Nelle scienze si dice che un organismo è in grado di reagire all’ambiente quanta più informazione riesce a processare. Lo stesso Dna è informazione, anche se trasmissibile solo geneticamente. Come dire, il Dna non si può imparare. Al contrario di quanto succede per le informazioni che circolano nel cervello, grazie all’organizzazione delle quali l’uomo con il passare degli anni riesce a controllare sempre meglio l’ambiente. E il linguaggio nacque proprio perché questa ricchezza individuale non andasse perduta, per rendere possibile trasferimento e apprendimento.

Inizialmente si trattò di gesti. Poi si passò all’accumulo delle informazioni in forma extrasomatica, rendendo possibile oggi sapere cosa si faceva molti secoli fa. Il tutto perché si iniziò a imprimere segni in tavolette e perché quelle tavolette, anziché dover essere d’oro, quindi rare (il che avrebbe causato scarsità dell’informazione lasciata ai prosperi), hanno utilizzato un materiale comune come la creta. 

I primi linguaggi nacquero a scopo commerciale, con obiettivi di organizzazione. Si proseguì sino a raggiungere moli crescenti di byte. Dai 90 miliardi del 4° secolo, ai 7.500 miliardi del 1945, ai 13 esabyte del 2000, ossia 13 miliardi di gigabyte, o 1,3 con 19 zeri di byte, del 2000. E il progresso diventa sempre più veloce, semplicemente perché si ramifica grazie a esponenziali sinergie.

Cosa succede alla società? Se in una certa epoca l’assenza di acqua potabile portava la gente al pozzo, rendendolo luogo di socializzazione e scambio di informazioni, oggi la fisicità dell’incontro diventa sempre meno preminente. Ma la gente socializza lo stesso e lo fa in una crescente complessità Di persone, ruoli, economie, uffici, che figurativamente ci separano dalla fatidica acqua. Non c’è più  vicinanza diretta alle fonti di notizie, ma è diventato enormemente potente il sistema della loro divulgazione, con la tv quale maggiore rubinetto.

Perché il progresso porta al risparmio di tempo e fatica. Le macchine a questo servono, togliendo manualità ai lavori, garantendo velocità e qualità alle prestazioni, anche casalinghe. Per permettere ad altre macchine di nascere proprio per consumare il tempo risparmiato. La tv, ad esempio, ne assorbe 3-4 ore al giorno.

Con il risultato di stare di più in casa. Il che porta alla necessità di case più grandi, da riempire di macchine.
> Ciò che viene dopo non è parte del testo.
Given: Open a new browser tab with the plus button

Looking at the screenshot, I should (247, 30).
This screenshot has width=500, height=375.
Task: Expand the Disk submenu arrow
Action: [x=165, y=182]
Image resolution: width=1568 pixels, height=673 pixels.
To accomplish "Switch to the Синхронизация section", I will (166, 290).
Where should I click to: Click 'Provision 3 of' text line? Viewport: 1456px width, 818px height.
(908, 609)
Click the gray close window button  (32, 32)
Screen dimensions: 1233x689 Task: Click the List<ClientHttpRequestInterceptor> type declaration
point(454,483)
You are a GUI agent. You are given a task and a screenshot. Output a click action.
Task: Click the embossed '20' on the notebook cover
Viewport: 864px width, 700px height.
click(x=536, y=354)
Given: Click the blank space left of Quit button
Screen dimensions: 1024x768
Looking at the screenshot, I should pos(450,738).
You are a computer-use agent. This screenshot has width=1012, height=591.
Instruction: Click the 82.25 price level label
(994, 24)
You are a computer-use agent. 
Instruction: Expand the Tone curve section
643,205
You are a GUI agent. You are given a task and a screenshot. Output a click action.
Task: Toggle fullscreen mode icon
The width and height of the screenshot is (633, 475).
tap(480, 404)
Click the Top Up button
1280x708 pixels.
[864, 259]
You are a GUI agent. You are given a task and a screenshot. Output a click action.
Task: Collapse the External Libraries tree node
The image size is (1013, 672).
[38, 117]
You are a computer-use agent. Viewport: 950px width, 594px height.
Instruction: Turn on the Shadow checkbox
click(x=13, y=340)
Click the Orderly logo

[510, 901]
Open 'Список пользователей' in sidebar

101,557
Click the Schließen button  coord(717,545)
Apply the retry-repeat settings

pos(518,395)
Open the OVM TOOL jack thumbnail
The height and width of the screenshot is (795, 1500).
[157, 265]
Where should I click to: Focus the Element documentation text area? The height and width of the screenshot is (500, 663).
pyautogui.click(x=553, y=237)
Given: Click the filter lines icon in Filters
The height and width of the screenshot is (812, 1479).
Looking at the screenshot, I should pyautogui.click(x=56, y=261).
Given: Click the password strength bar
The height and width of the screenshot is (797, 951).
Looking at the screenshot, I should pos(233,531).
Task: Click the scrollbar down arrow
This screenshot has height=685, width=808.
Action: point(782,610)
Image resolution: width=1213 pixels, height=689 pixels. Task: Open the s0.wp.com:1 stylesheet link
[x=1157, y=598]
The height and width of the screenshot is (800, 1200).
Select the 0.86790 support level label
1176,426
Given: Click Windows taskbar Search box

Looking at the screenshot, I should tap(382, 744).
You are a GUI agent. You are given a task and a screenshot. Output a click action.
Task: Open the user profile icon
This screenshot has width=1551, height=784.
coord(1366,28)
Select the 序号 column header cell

Ma, a parità di prezzo, le maggiori dimensioni si trovano solo fuori dai centri delle città, facendo optare per la soluzione più equilibrata tra prezzo della casa e costo dei trasporti. Si creano così nuove città. Con i giovani a lasciare il centro, presidio dei più anziani. Nasce la società diffusa. 

Arthur Clarck
, inventore e scrittore britannico, nel 2000 scriveva: "Non posso più leggere romanzi, non ho più tempo. Non posso nemmeno più scrivere, non ho più tempo. Tutto il mio tempo lo passo a leggere e scrivere mail".